#### [Data to examine]
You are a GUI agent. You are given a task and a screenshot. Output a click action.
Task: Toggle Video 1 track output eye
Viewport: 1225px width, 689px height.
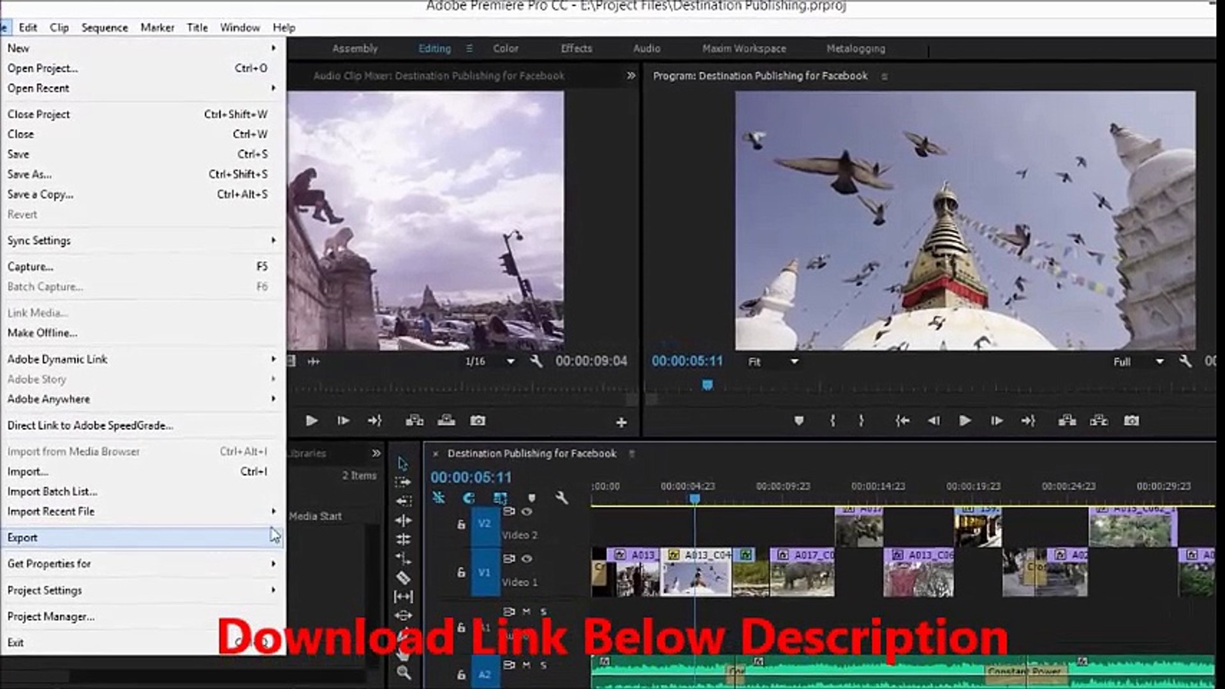[527, 559]
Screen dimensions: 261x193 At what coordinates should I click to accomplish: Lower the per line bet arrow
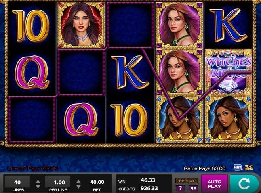(x=78, y=187)
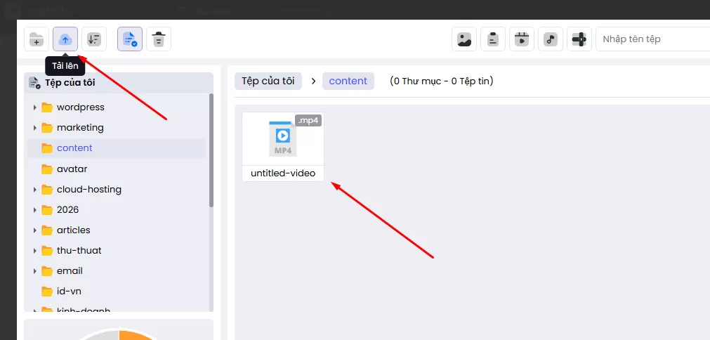The height and width of the screenshot is (340, 710).
Task: Go to Tệp của tôi breadcrumb
Action: coord(268,81)
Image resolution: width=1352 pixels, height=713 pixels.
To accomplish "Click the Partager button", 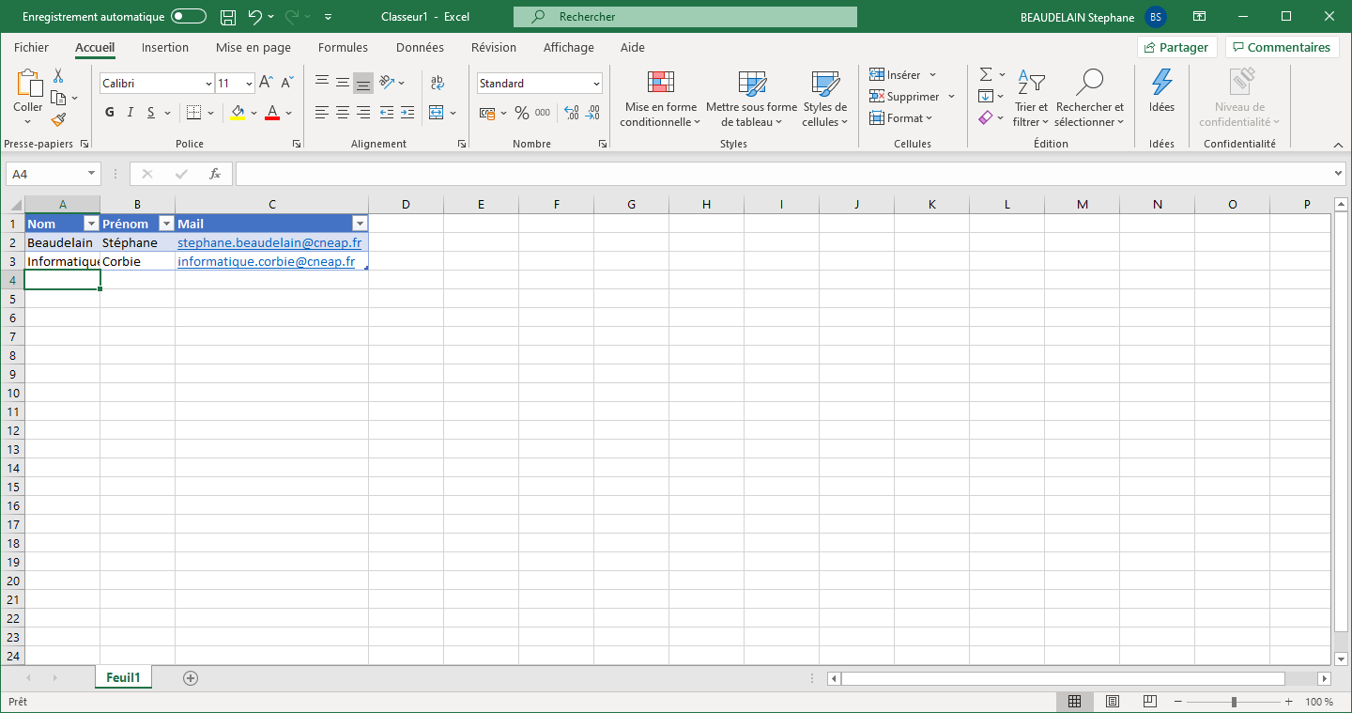I will tap(1176, 47).
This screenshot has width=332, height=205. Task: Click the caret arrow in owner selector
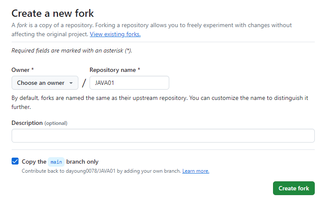[x=71, y=83]
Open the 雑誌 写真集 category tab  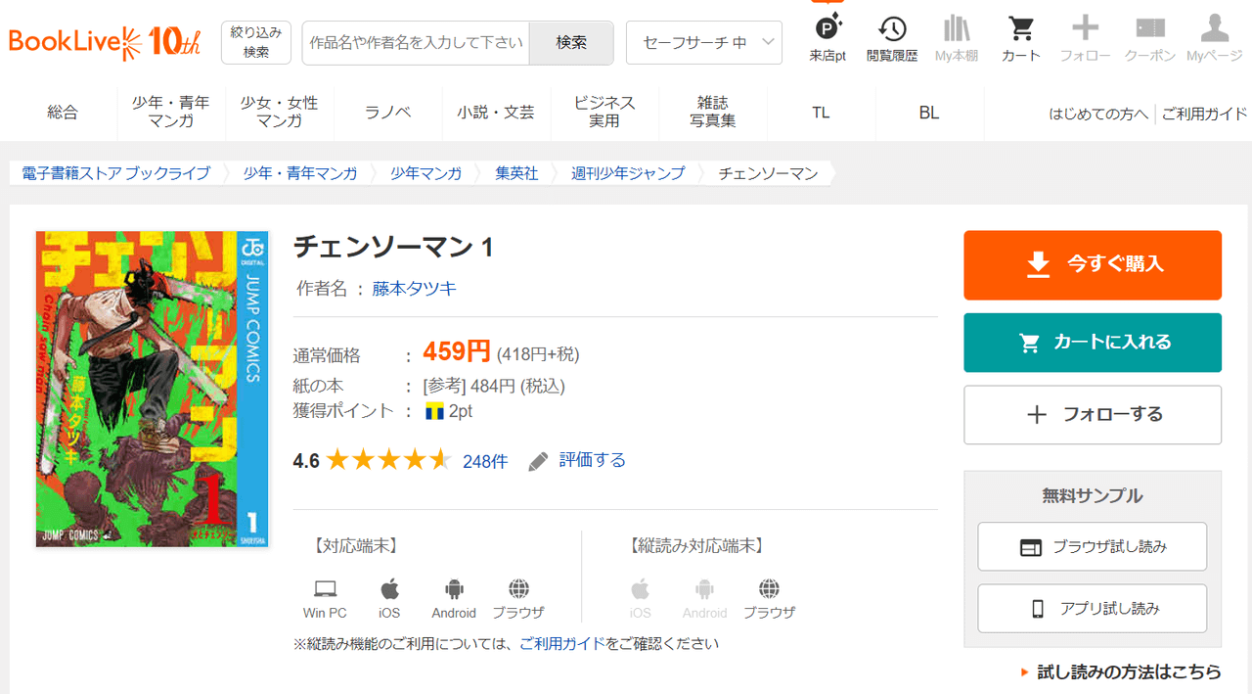713,113
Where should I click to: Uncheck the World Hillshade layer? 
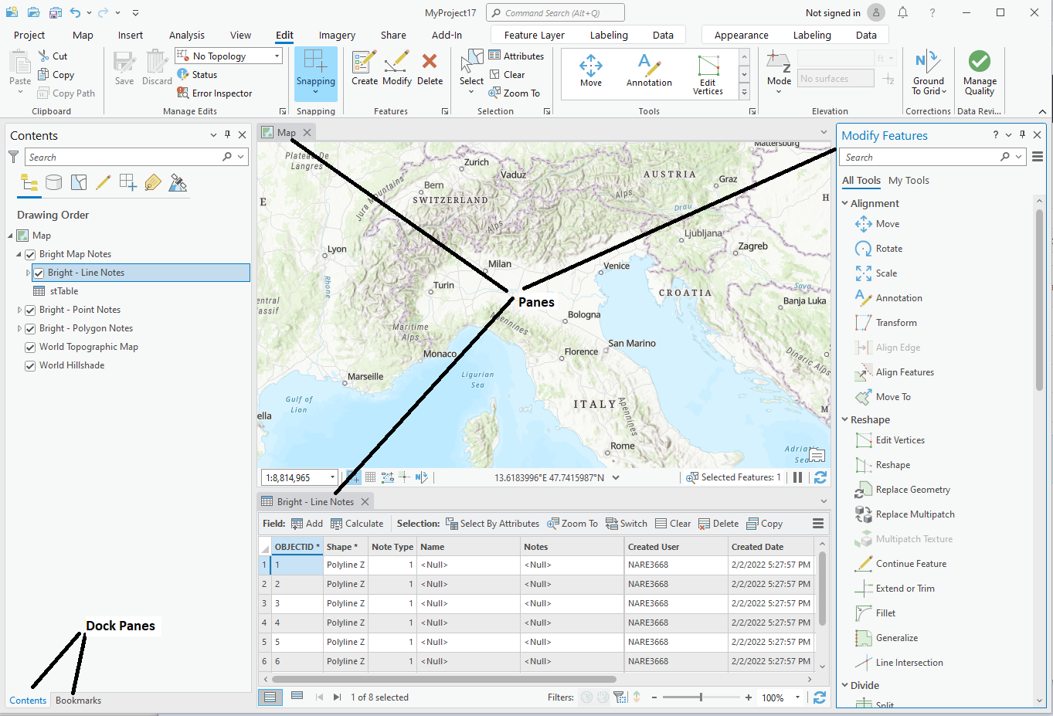click(x=30, y=366)
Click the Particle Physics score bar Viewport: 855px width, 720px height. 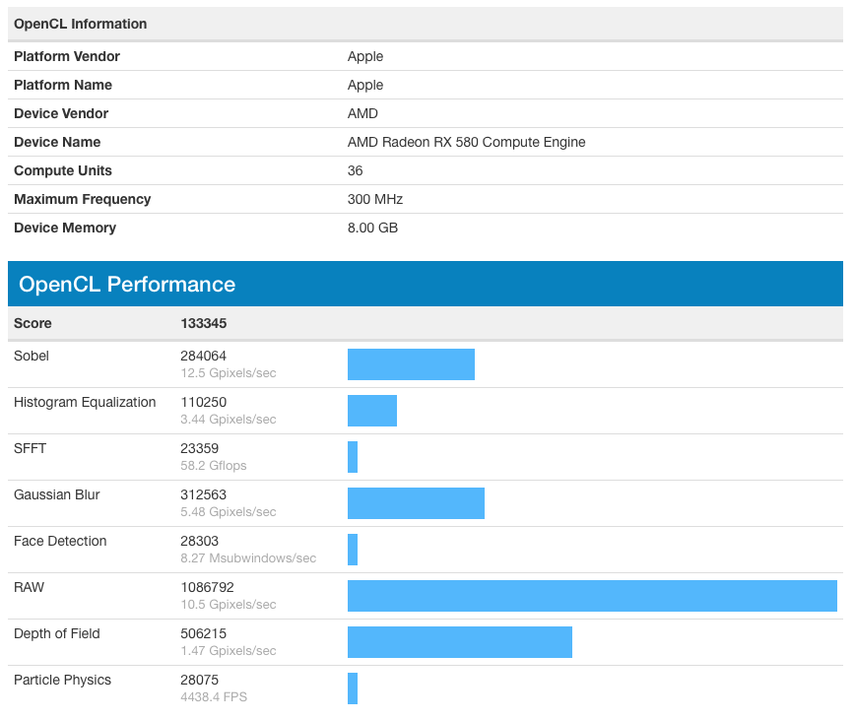(x=353, y=688)
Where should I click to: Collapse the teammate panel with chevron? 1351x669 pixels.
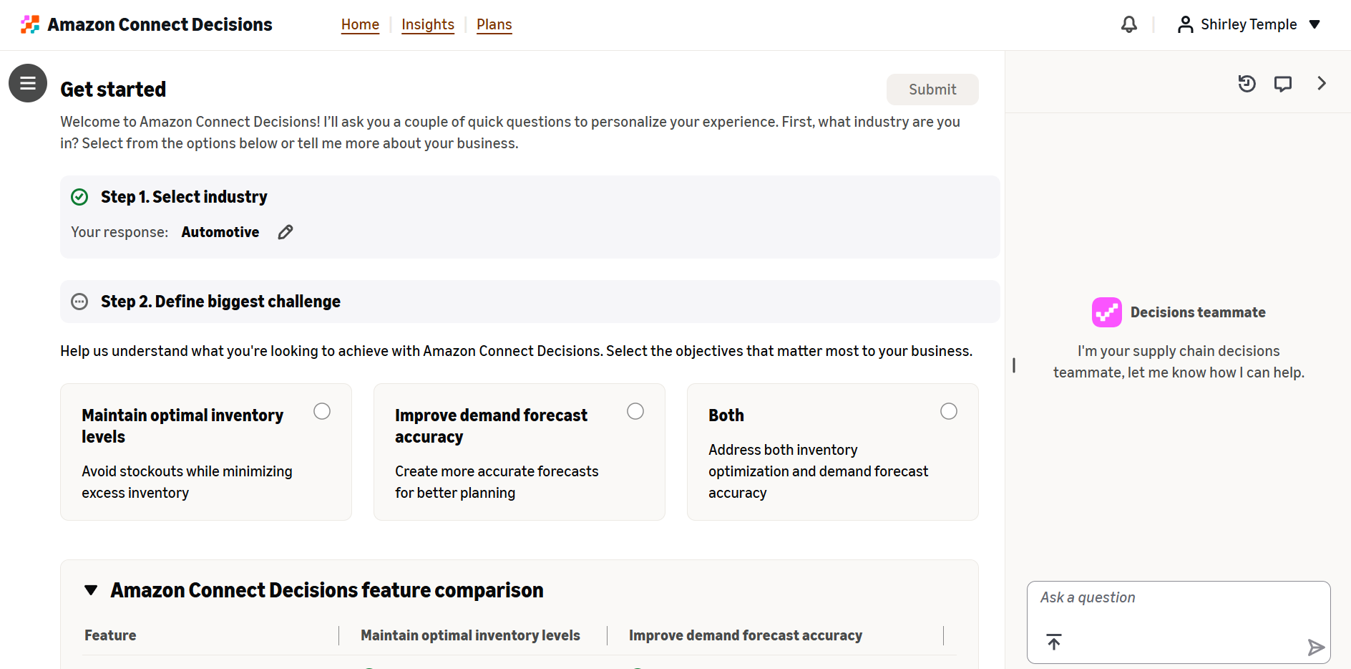(x=1322, y=83)
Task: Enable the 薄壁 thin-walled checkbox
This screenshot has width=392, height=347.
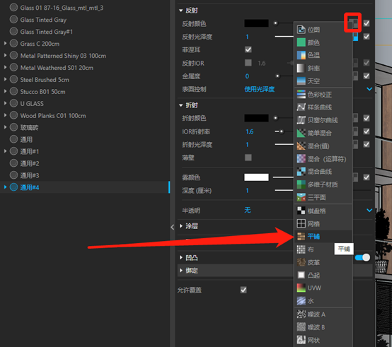Action: pyautogui.click(x=248, y=158)
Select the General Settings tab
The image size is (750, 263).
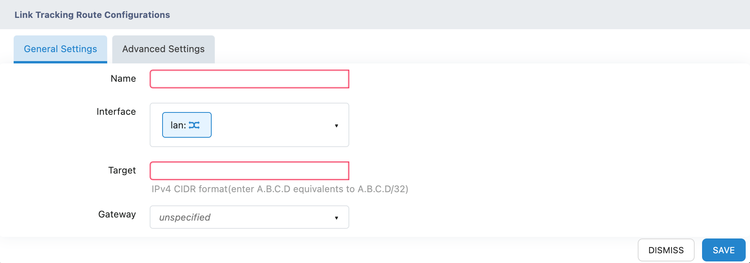click(60, 49)
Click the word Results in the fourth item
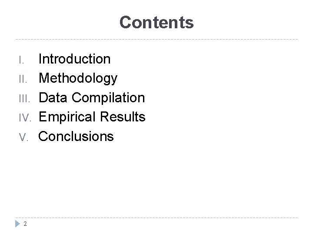Viewport: 313px width, 235px height. click(x=123, y=117)
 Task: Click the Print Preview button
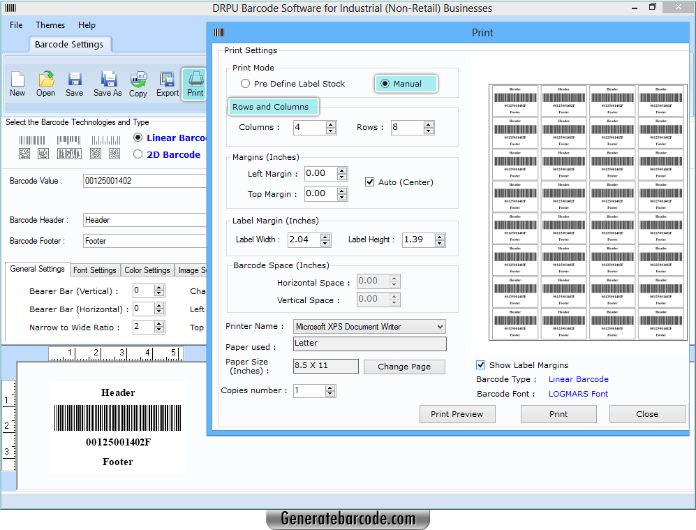coord(457,413)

#### [Problem to solve]
Pictures are to be left out; otherwise, copy exactly each line from the one containing "Click the word Results in the fourth item" through the last line of the listing.

#### [Result of this task]
Click the word Results in the fourth item
Viewport: 313px width, 235px height. click(x=123, y=117)
 Task: Click the Print Preview button
coord(457,413)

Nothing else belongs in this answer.